● Instructions for the task: Below are some records; reproduce every one of them exactly.

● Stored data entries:
►

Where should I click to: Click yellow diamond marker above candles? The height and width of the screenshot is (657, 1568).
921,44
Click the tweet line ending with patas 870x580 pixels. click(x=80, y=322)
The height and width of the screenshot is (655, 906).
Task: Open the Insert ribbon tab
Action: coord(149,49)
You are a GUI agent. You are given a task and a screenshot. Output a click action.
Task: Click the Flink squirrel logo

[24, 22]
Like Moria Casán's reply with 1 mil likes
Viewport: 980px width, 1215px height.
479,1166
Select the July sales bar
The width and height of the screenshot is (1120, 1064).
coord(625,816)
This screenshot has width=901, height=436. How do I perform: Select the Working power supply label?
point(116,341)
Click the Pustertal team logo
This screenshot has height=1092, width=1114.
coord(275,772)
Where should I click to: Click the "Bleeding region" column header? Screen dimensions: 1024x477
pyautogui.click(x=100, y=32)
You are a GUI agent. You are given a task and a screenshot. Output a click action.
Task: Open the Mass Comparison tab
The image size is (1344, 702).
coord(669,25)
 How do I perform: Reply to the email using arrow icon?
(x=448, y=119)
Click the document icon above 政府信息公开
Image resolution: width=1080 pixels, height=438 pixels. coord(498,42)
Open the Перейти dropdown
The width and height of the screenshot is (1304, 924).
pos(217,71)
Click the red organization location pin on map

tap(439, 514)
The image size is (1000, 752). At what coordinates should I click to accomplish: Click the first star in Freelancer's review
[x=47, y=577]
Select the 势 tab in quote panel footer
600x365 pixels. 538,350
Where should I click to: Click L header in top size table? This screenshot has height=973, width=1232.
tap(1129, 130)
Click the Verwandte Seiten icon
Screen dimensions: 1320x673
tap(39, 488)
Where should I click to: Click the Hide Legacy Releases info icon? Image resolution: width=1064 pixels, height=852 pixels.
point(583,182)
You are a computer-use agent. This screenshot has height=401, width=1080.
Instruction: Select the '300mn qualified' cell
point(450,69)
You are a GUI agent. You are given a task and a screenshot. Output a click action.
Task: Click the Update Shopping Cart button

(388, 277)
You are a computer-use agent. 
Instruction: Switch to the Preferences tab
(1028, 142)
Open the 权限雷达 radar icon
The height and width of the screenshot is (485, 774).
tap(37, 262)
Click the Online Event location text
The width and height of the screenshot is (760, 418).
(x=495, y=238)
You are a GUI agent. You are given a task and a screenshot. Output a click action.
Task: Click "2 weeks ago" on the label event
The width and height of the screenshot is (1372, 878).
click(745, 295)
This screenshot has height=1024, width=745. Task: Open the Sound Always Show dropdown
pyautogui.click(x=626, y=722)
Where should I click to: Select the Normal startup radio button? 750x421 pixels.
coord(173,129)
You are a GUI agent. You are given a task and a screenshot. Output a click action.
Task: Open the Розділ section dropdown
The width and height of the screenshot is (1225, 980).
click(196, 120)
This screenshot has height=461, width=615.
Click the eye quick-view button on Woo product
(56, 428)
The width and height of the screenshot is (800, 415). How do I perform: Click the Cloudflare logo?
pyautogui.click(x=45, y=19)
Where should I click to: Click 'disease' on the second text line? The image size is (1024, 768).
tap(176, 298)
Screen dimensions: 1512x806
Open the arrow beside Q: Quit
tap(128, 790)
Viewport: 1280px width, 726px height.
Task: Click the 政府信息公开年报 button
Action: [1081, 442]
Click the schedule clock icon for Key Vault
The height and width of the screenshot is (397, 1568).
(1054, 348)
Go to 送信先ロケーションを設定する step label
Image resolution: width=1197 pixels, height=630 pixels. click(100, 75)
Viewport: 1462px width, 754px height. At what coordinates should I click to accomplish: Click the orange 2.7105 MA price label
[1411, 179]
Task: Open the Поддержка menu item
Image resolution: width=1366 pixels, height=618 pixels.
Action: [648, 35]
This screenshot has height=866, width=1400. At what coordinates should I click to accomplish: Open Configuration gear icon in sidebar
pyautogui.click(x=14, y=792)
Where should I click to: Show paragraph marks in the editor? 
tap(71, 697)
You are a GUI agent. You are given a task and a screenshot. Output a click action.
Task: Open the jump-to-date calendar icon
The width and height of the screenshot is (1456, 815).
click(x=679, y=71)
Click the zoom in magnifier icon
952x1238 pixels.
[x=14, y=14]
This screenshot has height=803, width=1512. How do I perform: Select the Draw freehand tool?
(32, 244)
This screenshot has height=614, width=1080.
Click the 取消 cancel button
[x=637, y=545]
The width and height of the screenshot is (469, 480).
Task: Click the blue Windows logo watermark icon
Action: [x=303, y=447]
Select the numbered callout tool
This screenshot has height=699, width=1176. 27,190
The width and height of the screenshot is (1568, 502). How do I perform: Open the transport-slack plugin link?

◄

● Answer to the problem:
Where should I click to: Click yellow diamond marker above candles? The height and width of the screenshot is (657, 1568).
921,44
Click the tweet line ending with patas 870x580 pixels. click(x=80, y=322)
The height and width of the screenshot is (655, 906).
Task: Open the Insert ribbon tab
Action: coord(149,49)
You are a GUI agent. You are given a task and a screenshot. Output a click action.
Task: Click the Flink squirrel logo

[24, 22]
Like Moria Casán's reply with 1 mil likes
Viewport: 980px width, 1215px height.
479,1166
Select the July sales bar
The width and height of the screenshot is (1120, 1064).
coord(625,816)
This screenshot has width=901, height=436. How do I perform: Select the Working power supply label?
point(116,341)
Click the Pustertal team logo
This screenshot has height=1092, width=1114.
coord(275,772)
Where should I click to: Click the "Bleeding region" column header? Screen dimensions: 1024x477
pyautogui.click(x=100, y=32)
You are a GUI agent. You are given a task and a screenshot. Output a click action.
Task: Open the Mass Comparison tab
The image size is (1344, 702).
coord(669,25)
 How do I perform: Reply to the email using arrow icon?
(x=448, y=119)
Click the document icon above 政府信息公开
Image resolution: width=1080 pixels, height=438 pixels. coord(498,42)
Open the Перейти dropdown
The width and height of the screenshot is (1304, 924).
pos(217,71)
Click the red organization location pin on map

tap(439, 514)
The image size is (1000, 752). At what coordinates should I click to accomplish: Click the first star in Freelancer's review
[x=47, y=577]
Select the 势 tab in quote panel footer
600x365 pixels. 538,350
Where should I click to: Click L header in top size table? This screenshot has height=973, width=1232.
tap(1129, 130)
Click the Verwandte Seiten icon
Screen dimensions: 1320x673
tap(39, 488)
Where should I click to: Click the Hide Legacy Releases info icon? Image resolution: width=1064 pixels, height=852 pixels.
point(583,182)
You are a computer-use agent. This screenshot has height=401, width=1080.
Instruction: Select the '300mn qualified' cell
point(450,69)
You are a GUI agent. You are given a task and a screenshot. Output a click action.
Task: Click the Update Shopping Cart button

(388, 277)
You are a computer-use agent. 
Instruction: Switch to the Preferences tab
(1028, 142)
Open the 权限雷达 radar icon
The height and width of the screenshot is (485, 774).
tap(37, 262)
Click the Online Event location text
The width and height of the screenshot is (760, 418).
(x=495, y=238)
You are a GUI agent. You are given a task and a screenshot. Output a click action.
Task: Click "2 weeks ago" on the label event
The width and height of the screenshot is (1372, 878).
click(745, 295)
This screenshot has height=1024, width=745. Task: Open the Sound Always Show dropdown
pyautogui.click(x=626, y=722)
Where should I click to: Select the Normal startup radio button? 750x421 pixels.
coord(173,129)
You are a GUI agent. You are given a task and a screenshot. Output a click action.
Task: Open the Розділ section dropdown
The width and height of the screenshot is (1225, 980).
click(196, 120)
This screenshot has height=461, width=615.
Click the eye quick-view button on Woo product
(56, 428)
The width and height of the screenshot is (800, 415). How do I perform: Click the Cloudflare logo?
pyautogui.click(x=45, y=19)
Where should I click to: Click 'disease' on the second text line? The image size is (1024, 768).
tap(176, 298)
Screen dimensions: 1512x806
Open the arrow beside Q: Quit
tap(128, 790)
Viewport: 1280px width, 726px height.
Task: Click the 政府信息公开年报 button
Action: [1081, 442]
Click the schedule clock icon for Key Vault
The height and width of the screenshot is (397, 1568).
(1054, 348)
Go to 送信先ロケーションを設定する step label
Image resolution: width=1197 pixels, height=630 pixels. click(100, 75)
Viewport: 1462px width, 754px height. At what coordinates should I click to accomplish: Click the orange 2.7105 MA price label
[1411, 179]
Task: Open the Поддержка menu item
Image resolution: width=1366 pixels, height=618 pixels.
Action: [648, 35]
This screenshot has height=866, width=1400. At what coordinates should I click to accomplish: Open Configuration gear icon in sidebar
pyautogui.click(x=14, y=792)
Where should I click to: Show paragraph marks in the editor? 
tap(71, 697)
You are a GUI agent. You are given a task and a screenshot. Output a click action.
Task: Open the jump-to-date calendar icon
The width and height of the screenshot is (1456, 815).
click(x=679, y=71)
Click the zoom in magnifier icon
952x1238 pixels.
[x=14, y=14]
This screenshot has height=803, width=1512. How do I perform: Select the Draw freehand tool?
(32, 244)
This screenshot has height=614, width=1080.
Click the 取消 cancel button
[x=637, y=545]
The width and height of the screenshot is (469, 480).
Task: Click the blue Windows logo watermark icon
Action: [x=303, y=447]
Select the numbered callout tool
This screenshot has height=699, width=1176. 27,190
The width and height of the screenshot is (1568, 502). How do I perform: Open the transport-slack plugin link?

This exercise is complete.